Compensation measures are not yet clear. The warehouse, owned by the logistics company Korea 2000, is covered by a 15 billion won (US$16.3 million) insurance contract with South Korea's LIG Insurance Co., Ltd., but the payment mostly applies for property damage rather than human casualties.

   "It'd be impossible for each victim to be provided with more than 10 million won (US$10,600) for that kind of an insurance," said an LIG official on condition of anonymity.

   The presidential office vowed to "do all the things it should" to identify the cause of the fire and respond to the victims, said Cheon Ho-seon, the Cheong Wa Dae spokesman.

   Survivors were not aware of what directly caused the three consecutive explosions at 10-second intervals at 10:45 a.m. Monday, as they were outside the basement machine room, where 35 out of the 40 dead were found and which is presumed to be the origin of the blaze, police said.

   Unidentified bodies -- of 26 persons -- were linked to those missing in the list of employees provided by the warehouse owner.

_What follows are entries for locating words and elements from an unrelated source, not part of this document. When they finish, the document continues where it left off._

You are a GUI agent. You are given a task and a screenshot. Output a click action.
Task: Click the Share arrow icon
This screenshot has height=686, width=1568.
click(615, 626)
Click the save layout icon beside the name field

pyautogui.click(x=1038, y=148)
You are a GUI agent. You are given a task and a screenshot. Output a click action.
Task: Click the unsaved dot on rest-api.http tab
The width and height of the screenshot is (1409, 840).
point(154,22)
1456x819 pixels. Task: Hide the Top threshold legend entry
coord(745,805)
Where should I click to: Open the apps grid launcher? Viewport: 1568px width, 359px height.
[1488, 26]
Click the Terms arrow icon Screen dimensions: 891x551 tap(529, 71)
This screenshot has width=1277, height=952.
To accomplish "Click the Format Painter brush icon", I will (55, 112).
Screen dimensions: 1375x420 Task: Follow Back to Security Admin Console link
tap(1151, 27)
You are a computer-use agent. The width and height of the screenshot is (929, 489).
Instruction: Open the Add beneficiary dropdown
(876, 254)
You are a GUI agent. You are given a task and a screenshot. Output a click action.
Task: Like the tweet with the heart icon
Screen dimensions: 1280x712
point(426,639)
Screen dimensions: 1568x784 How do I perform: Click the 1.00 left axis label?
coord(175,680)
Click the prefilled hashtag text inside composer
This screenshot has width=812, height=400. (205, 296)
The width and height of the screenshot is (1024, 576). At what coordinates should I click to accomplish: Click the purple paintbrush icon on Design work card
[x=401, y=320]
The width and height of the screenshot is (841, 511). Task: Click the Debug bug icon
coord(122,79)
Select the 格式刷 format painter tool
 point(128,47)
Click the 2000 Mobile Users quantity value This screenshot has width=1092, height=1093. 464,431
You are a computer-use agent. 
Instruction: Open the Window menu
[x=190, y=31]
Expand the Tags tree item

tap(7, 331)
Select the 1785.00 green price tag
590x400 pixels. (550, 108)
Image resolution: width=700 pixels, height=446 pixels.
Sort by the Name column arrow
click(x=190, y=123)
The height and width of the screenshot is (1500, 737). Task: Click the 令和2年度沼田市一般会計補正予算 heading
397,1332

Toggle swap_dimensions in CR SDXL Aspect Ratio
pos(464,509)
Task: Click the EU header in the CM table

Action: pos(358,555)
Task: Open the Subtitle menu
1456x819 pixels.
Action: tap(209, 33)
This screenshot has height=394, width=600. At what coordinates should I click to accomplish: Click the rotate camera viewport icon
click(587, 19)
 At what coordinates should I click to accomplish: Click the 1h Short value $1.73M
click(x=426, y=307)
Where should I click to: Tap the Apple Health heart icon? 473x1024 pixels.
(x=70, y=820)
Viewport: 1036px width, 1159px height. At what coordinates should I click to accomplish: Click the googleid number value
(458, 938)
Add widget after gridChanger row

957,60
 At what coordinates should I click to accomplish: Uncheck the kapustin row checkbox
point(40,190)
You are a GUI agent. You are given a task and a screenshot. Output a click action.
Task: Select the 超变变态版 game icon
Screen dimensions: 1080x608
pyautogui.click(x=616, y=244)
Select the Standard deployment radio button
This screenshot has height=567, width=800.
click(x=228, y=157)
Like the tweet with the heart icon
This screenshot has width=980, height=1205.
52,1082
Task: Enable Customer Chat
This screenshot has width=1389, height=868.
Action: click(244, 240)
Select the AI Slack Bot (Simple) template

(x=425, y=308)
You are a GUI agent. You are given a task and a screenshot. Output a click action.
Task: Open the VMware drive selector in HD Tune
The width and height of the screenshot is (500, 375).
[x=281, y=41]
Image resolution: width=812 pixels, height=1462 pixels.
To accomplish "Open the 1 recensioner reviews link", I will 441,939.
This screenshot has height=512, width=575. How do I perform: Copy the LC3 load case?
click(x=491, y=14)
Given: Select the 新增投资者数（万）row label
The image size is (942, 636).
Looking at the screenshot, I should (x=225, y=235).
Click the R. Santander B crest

DNA tests were being conducted on the rest of the 30 bodies in order to identify them, but the work will take at least two weeks, according to the police.

   A joint team of police officers, investigators from the National Institute of Scientific Investigation and government officials from gas and electric agencies were questioning survivors and the warehouse managers to find the cause of the fire.

   The warehouse was poorly equipped and prone to a man-made disaster, they said. Its basement, twice as large as a football field, had only two exit doors. A 224-ton water tank and sprinklers were useless because "they were destroyed at the same time when explosions destroyed the building," a firefighter said. Most workers inside the warehouse were installing pipes and arranging electric facilities at that time.

   Some police officers suspected explosions stemmed from flammable gas that was presumably ignited by stray sparks from a welder's torch. Workers had been welding in the building, which contained thinners and polyurethanes.

   Burning toxic chemicals, coupled with fear of more explosions, made it difficult for firefighters to enter the building and extinguish the blaze through Monday night.
Survivor Ahn Sun-shik, 51, recalled experiencing a backdraft as he escaped. "As soon as I heard one of my colleagues shout 'Fire!' I felt I was being sucked back in by a gust of wind."
Ahn said he ran frantically from the scene, and heard the sound of a bang when he was 50 meters from the warehouse. He added that he had no chance to take any action to save his colleagues.